*** Text section
ToolScope: Enhancing LLM Agent Tool Use through Tool Merging and Context-Aware Filtering

📝 Paper Summary

Multi-call tool use with fixed plan Tool profiling

ToolScope improves LLM agent tool selection by automatically merging redundant tools into a unified graph and using a hybrid retrieval-reranking pipeline to filter irrelevant options.

Core Problem

Large toolsets often contain tools with overlapping names and descriptions (redundancy) and exceed LLM context limits, causing agents to select incorrect tools or fail to process the input.
******
*** Data
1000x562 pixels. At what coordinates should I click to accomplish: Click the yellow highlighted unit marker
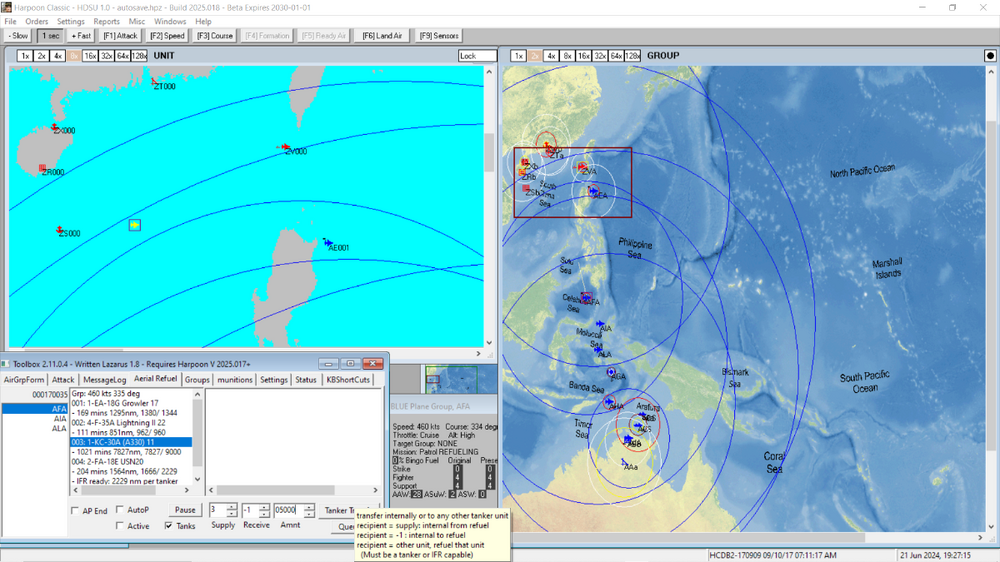pyautogui.click(x=134, y=225)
******
Using the information:
(a) Answer from the ToolScope summary:
(i) Into what does ToolScope merge redundant tools?
(ii) What kind of pipeline does it use to filter irrelevant options?
(iii) Under "Core Problem," what limits do large toolsets exceed?
(b) Reproduce the ToolScope summary from "ToolScope: Enhancing LLM" up to and including "process the input.".

Answers by item:
(a)
(i) A unified graph.
(ii) A hybrid retrieval-reranking pipeline.
(iii) LLM context limits.

(b)
ToolScope: Enhancing LLM Agent Tool Use through Tool Merging and Context-Aware Filtering

📝 Paper Summary

Multi-call tool use with fixed plan Tool profiling

ToolScope improves LLM agent tool selection by automatically merging redundant tools into a unified graph and using a hybrid retrieval-reranking pipeline to filter irrelevant options.

Core Problem

Large toolsets often contain tools with overlapping names and descriptions (redundancy) and exceed LLM context limits, causing agents to select incorrect tools or fail to process the input.